His record of progress in the years since he became Representative of the Office of the Quartet in 2007 has been negligible at best. He has been largely absent over the issues of Syria and Iraq and in Israel and Palestine – which Blair has touted as his sphere of influence as envoy – he has achieved absolutely nothing as he stands down this week.

The peace talks between Israel and the Palestinians are as non-existent as they have been since April last year and, despite frequent visits to the region, Blair has had no role whatsoever in any efforts to broker a deal between the two parties. Even the areas that Blair and the Quartet have trumpeted as achievements have proved to be illusions, say senior Palestinian figures.

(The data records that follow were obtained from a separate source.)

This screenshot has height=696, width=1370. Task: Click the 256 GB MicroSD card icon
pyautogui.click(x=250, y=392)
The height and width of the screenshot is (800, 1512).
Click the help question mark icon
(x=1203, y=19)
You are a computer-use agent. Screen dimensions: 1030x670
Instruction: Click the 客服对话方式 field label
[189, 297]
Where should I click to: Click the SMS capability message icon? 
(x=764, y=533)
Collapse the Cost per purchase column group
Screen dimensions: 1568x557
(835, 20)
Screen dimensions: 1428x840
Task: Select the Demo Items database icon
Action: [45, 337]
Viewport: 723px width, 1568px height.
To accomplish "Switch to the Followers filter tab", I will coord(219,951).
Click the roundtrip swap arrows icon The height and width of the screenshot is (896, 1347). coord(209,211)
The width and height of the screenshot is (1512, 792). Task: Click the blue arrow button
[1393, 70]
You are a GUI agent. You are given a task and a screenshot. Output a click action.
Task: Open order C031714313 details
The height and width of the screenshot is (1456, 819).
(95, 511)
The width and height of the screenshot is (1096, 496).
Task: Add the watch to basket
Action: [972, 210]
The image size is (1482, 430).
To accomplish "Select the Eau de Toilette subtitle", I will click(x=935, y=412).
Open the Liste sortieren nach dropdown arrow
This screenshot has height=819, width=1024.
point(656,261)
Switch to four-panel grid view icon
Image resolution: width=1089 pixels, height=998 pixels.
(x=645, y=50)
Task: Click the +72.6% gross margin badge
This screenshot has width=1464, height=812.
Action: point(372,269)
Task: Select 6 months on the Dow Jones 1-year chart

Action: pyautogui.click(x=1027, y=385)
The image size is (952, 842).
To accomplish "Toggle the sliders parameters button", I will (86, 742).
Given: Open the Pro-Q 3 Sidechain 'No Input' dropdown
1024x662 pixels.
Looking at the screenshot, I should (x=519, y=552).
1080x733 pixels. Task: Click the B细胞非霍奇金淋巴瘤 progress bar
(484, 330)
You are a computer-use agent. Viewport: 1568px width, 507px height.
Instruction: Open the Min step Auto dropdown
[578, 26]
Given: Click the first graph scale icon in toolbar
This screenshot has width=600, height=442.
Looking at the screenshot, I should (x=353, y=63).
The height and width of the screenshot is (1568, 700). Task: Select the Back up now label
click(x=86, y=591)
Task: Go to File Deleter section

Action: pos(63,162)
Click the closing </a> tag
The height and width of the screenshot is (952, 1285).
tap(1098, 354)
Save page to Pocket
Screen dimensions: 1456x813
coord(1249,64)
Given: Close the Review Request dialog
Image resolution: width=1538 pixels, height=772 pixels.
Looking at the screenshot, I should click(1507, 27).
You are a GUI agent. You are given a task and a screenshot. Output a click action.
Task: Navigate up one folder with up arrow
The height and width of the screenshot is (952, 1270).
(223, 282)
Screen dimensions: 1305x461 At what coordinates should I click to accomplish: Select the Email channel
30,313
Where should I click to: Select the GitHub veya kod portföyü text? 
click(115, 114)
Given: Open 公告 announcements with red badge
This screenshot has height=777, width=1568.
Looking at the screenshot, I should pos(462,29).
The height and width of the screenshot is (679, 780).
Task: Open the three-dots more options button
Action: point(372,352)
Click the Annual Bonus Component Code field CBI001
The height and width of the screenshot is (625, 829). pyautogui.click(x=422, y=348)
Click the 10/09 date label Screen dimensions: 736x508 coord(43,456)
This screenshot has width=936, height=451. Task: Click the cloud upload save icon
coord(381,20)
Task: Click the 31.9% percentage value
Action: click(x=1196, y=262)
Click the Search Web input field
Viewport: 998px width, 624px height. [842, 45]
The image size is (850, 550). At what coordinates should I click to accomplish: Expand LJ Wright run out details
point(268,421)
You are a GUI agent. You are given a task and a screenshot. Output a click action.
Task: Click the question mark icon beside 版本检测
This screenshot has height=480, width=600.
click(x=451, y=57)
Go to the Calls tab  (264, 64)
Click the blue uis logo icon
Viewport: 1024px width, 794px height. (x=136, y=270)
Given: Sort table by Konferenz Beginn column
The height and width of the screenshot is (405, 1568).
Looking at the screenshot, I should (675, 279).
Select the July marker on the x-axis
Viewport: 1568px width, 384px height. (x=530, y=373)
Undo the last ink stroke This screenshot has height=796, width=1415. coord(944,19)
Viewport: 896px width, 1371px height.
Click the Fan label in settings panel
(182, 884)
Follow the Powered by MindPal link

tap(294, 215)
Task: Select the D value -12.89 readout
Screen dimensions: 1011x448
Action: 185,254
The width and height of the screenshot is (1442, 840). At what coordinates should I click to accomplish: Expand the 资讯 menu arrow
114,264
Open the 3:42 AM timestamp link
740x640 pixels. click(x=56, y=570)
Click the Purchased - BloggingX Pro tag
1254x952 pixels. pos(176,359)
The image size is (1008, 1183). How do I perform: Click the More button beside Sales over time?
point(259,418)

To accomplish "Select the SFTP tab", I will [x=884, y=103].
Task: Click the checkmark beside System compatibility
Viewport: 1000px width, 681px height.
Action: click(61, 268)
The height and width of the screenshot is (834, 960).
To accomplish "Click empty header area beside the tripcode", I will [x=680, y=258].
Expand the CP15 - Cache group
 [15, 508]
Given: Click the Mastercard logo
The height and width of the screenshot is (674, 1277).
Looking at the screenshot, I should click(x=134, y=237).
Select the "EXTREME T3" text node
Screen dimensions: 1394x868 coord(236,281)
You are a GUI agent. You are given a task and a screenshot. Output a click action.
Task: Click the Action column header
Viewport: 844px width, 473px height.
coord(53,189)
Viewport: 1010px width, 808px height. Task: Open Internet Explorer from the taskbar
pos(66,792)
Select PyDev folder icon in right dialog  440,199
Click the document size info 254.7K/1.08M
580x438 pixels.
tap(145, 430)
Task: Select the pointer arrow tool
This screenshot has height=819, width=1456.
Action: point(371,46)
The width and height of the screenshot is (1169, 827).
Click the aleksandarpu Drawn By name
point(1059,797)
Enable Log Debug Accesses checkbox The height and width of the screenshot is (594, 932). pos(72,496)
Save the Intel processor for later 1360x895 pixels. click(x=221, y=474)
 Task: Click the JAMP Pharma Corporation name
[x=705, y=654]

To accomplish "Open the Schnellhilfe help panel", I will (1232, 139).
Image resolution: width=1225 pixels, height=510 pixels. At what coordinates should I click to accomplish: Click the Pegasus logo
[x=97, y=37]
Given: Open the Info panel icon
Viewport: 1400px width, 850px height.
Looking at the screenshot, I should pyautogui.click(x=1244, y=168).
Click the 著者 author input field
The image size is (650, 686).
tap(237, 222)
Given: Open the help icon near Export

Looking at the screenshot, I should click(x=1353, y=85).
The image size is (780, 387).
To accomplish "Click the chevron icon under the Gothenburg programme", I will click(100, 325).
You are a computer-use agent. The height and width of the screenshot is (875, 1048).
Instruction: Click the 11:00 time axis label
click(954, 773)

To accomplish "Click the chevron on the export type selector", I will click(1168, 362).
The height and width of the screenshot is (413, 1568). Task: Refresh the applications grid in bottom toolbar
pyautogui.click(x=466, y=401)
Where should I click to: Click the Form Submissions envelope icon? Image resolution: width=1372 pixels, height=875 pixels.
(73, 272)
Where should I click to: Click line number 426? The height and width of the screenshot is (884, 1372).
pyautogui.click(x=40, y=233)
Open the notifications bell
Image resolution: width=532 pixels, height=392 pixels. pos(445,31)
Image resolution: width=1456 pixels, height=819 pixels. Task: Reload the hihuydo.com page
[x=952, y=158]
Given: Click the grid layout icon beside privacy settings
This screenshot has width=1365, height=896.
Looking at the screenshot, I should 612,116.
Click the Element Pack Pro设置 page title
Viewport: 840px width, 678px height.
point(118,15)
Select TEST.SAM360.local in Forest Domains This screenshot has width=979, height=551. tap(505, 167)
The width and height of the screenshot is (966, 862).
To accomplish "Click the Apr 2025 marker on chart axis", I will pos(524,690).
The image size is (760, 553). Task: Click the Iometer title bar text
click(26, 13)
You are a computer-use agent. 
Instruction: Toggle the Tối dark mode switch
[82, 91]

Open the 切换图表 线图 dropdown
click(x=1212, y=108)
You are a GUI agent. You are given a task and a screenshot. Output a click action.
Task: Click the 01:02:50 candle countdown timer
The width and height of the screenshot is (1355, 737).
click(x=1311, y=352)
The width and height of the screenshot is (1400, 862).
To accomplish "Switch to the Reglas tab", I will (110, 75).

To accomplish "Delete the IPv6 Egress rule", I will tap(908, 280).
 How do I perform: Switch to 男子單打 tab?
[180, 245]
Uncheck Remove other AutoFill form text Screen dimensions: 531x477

It is an open secret in the West Bank and East Jerusalem, where Blair kept an office close to the leafy British Council building, that the Palestinians once toyed with making him a persona non grata in Palestine, so obstructive did they find any involvement that he had in negotiations between Ramallah, the Palestinian city in the West Bank, and the Israelis.

When IBTimes UK spoke to a senior Palestinian Authority figure in the wake of the initial announcement about Blair standing down as envoy earlier this year, he laughed: “What am I going to say? The man didn’t do anything,” he said.

One of the major achievements that Blair and his people like to talk about is Bethlehem, which he has seen as integral to his personal mission of developing the Palestinian economy. It is true that with Israeli’s easing of restrictions on checkpoints, tourist numbers have increased, up to a record-breaking four million in 2014 – but those gains are deceptive.

Of the millions of tourists that visit Bethlehem, only a fraction of them stay overnight in the West Bank, most travelling to and from Israel on Israeli tour buses, which have, perversely, benefited from the easing of restrictions as their Palestinian counterparts have gained little new business. That, officials say, is the true picture of Tony Blair in Palestine.

In an interview with Newsweek earlier this year, Blair was quizzed on what he was doing to rectify this problem by Palestinian Tourism and Antiquities Minister Rula Ma’aya. Asked to push the Israelis more to ease restrictions on movement for Palestinians, Blair said simply: “It’s tough. It’s really tough.” He then shrugged and avoided the questions.

Perhaps it is testament to Blair’s famous arrogance that he considered his failures as Middle East envoy to be down to the “narrowness of his role” and was looking for a more wide-ranging position on the world stage. After eight years supposedly involved in solving the greatest and most long-lasting conflict in the Middle East – perhaps the root of all of its conflicts – Blair considers the role narrow. You couldn’t make it up.

There is arguably only one place in the Middle East that Blair would comfortably be able to rely on a good reception from the locals, and that is Iraqi Kurdistan. Many Kurds consider that it was Britain and America’s intervention in Iraq in 2003 that paved the way for relative peace and stability in Iraqi Kurdistan, the last year or so notwithstanding.

But recent events suggest that even that is now fading. The Kurds face a menace in Islamic State that was born out of the instability in the Middle East that Blair and others created.

His failure in Jerusalem has only added insult to injury, with the blame both on Blair personally and for the Quartet for appointing him and accepting his catalogue of failures and, at times, appearance of complete disinterest in the conflict in Israel and Palestine.

Blair’s legacy is a Middle East more divided, chaotic and sectarian than arguably ever before and if he is really leaving the Quartet for a wider, more global role then, frankly, God help us all.